Wednesday, April 02, 2008

Long Division

Earlier this week, I solved another problem from Project Euler. This was #26. Here is the description:

A unit fraction contains 1 in the numerator. The decimal representation of the unit fractions with denominators 2 to 10 are given:

1/2= 0.5
1/3= 0.(3)
1/4= 0.25
1/5= 0.2
1/6= 0.1(6)
1/7= 0.(142857)
1/8= 0.125
1/9= 0.(1)
1/10= 0.1

Where 0.1(6) means 0.166666..., and has a 1-digit recurring cycle. It can be seen that 1/7 has a 6-digit recurring cycle.

Find the value of d < 1000 for which 1/d contains the longest recurring cycle in its decimal fraction part.

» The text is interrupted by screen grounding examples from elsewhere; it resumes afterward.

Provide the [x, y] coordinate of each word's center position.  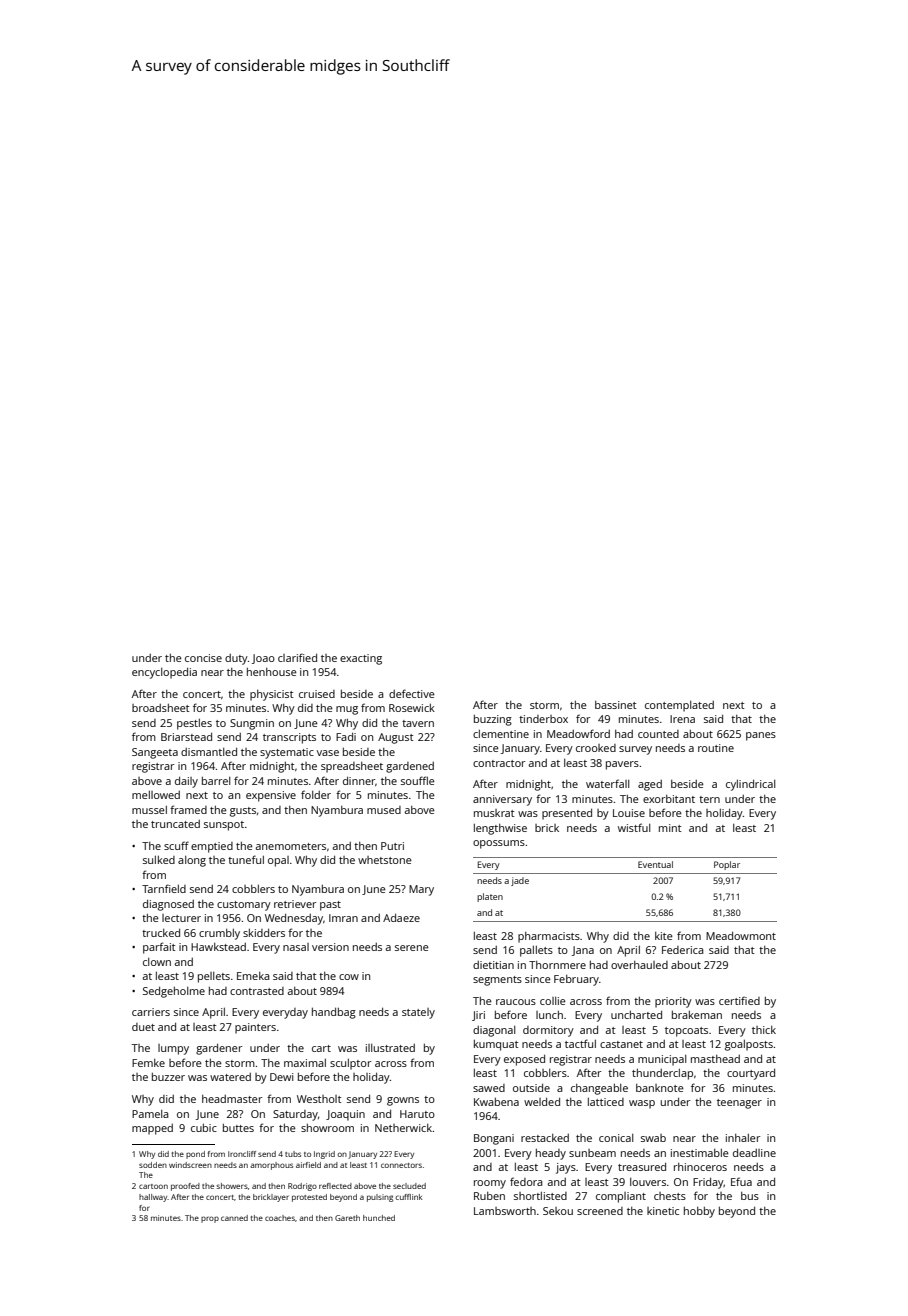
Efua [741, 1181]
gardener [219, 1049]
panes [761, 736]
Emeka [253, 976]
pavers [622, 765]
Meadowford [578, 733]
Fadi [346, 737]
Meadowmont [741, 936]
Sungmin [252, 724]
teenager [739, 1104]
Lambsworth [505, 1211]
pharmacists [549, 937]
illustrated [390, 1048]
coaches [280, 1218]
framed [188, 809]
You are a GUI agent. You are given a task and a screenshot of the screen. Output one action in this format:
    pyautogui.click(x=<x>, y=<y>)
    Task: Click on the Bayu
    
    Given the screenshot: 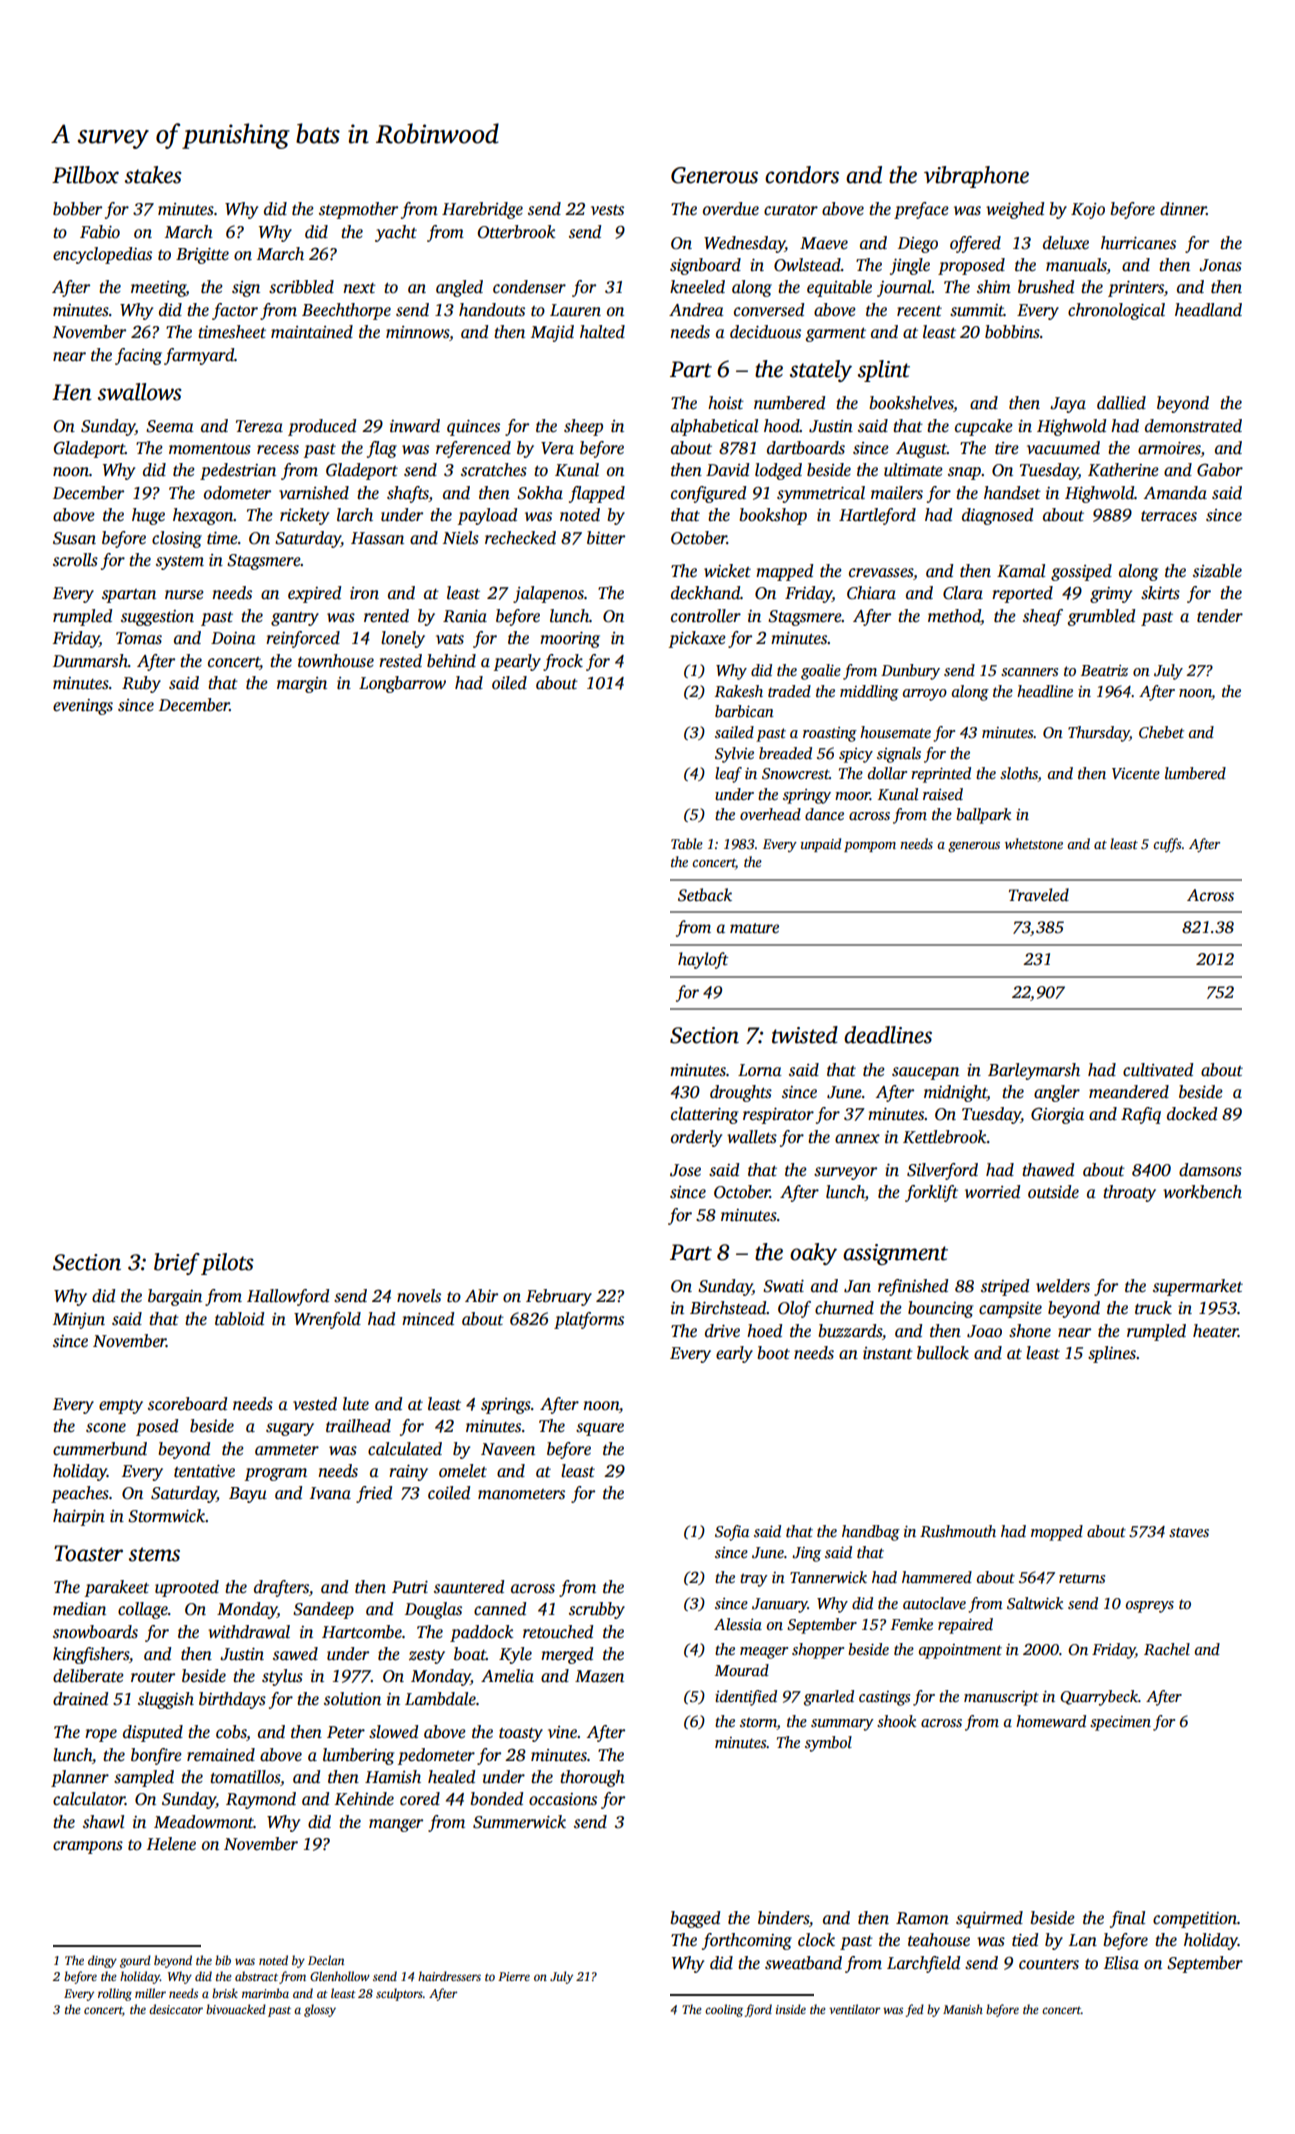 What is the action you would take?
    pyautogui.click(x=248, y=1495)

I knew this problem was related to the totient function, but I went a brute force route instead. The brute force route required writing a long division algorithm, which just seemed like a fun thing to do anyways. So I solved the problem, and the solution was plenty fast (0.185s for the calculation.)

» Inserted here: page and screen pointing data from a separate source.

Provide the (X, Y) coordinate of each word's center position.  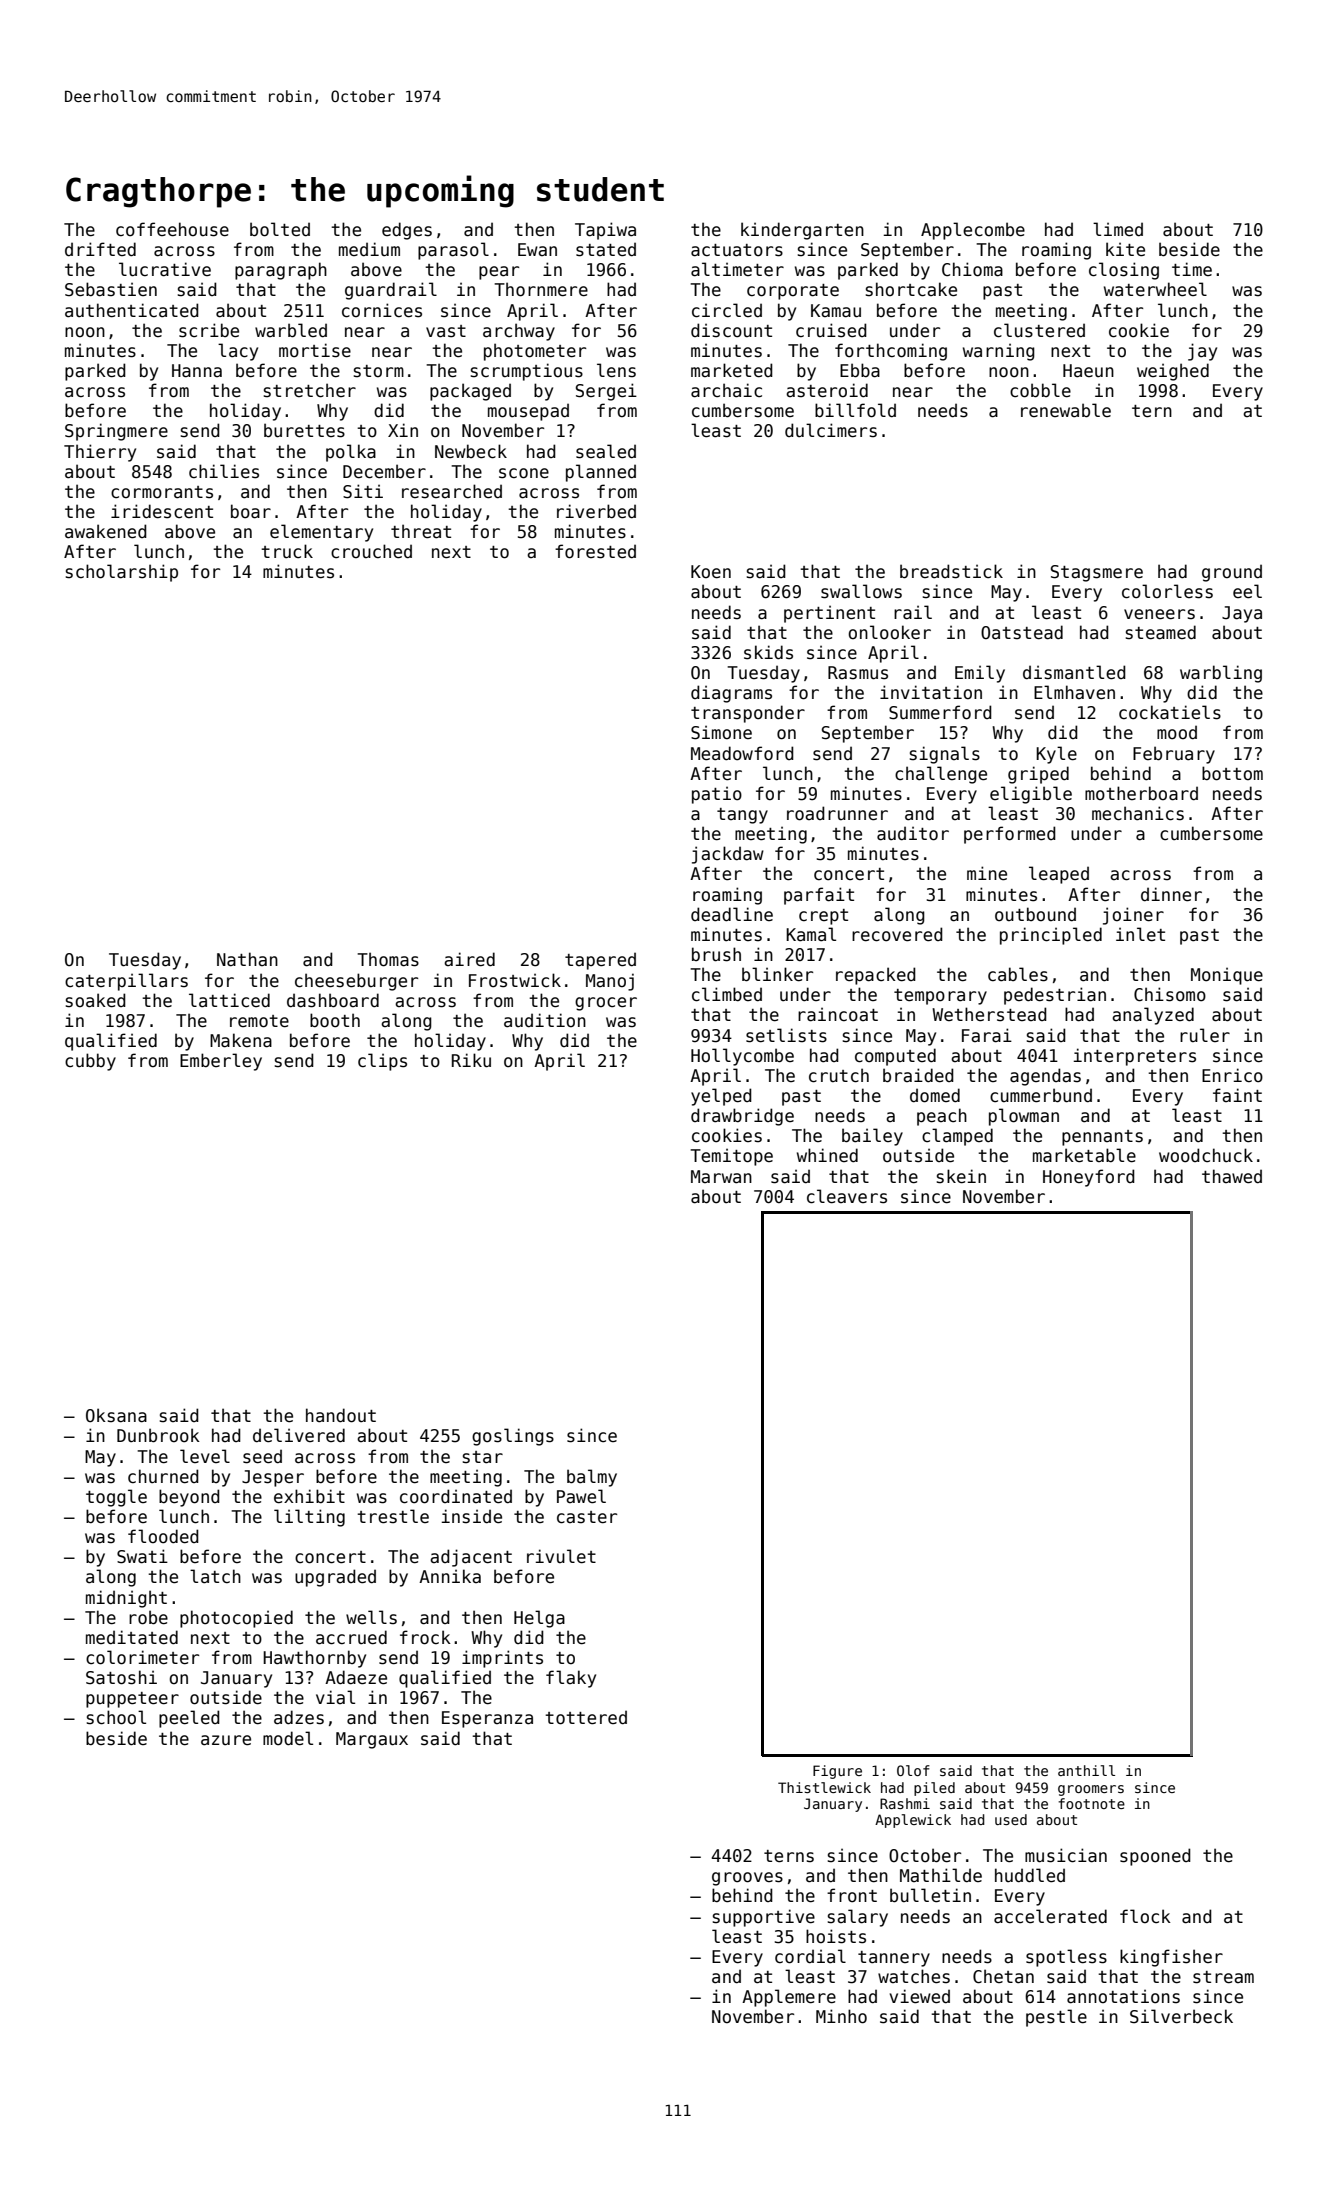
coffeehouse (172, 229)
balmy (592, 1478)
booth (335, 1020)
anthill (1086, 1770)
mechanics (1138, 813)
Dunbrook (158, 1435)
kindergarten (802, 231)
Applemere (789, 1998)
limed (1118, 229)
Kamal (811, 934)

I was ready to post my solution to the forums. I was also planning on reading the forums to see if anyone had a clever solution using the totient function. So I was greatly disappointed to see that the forms were down. Still my ego required me to publish my long division algorithm, so here it is:


def cycle(d)

m,i = 1,1
arr = Hash.new

while m > 0
while m < d
m *= 10

i += 1
end
m = m % d

if arr[m]
return i - arr[m]

end
arr[m] = i
end
return 0

end

max = 0
m = 2
3.upto(ARGV[0].to_i){|n|
c = cycle(n)

if c > max
max = c
m = n

end
}
puts m

Obviously this is in Ruby. The cycle calculates the length of the recurring cycle. The m variable is essentially the digits in the decimal representation of 1/d. The algorithm doesn't capture it, since it is not needed for the problem, but you could easily capture it (append to a string or array or whatever) and return it for a true long division algorithm.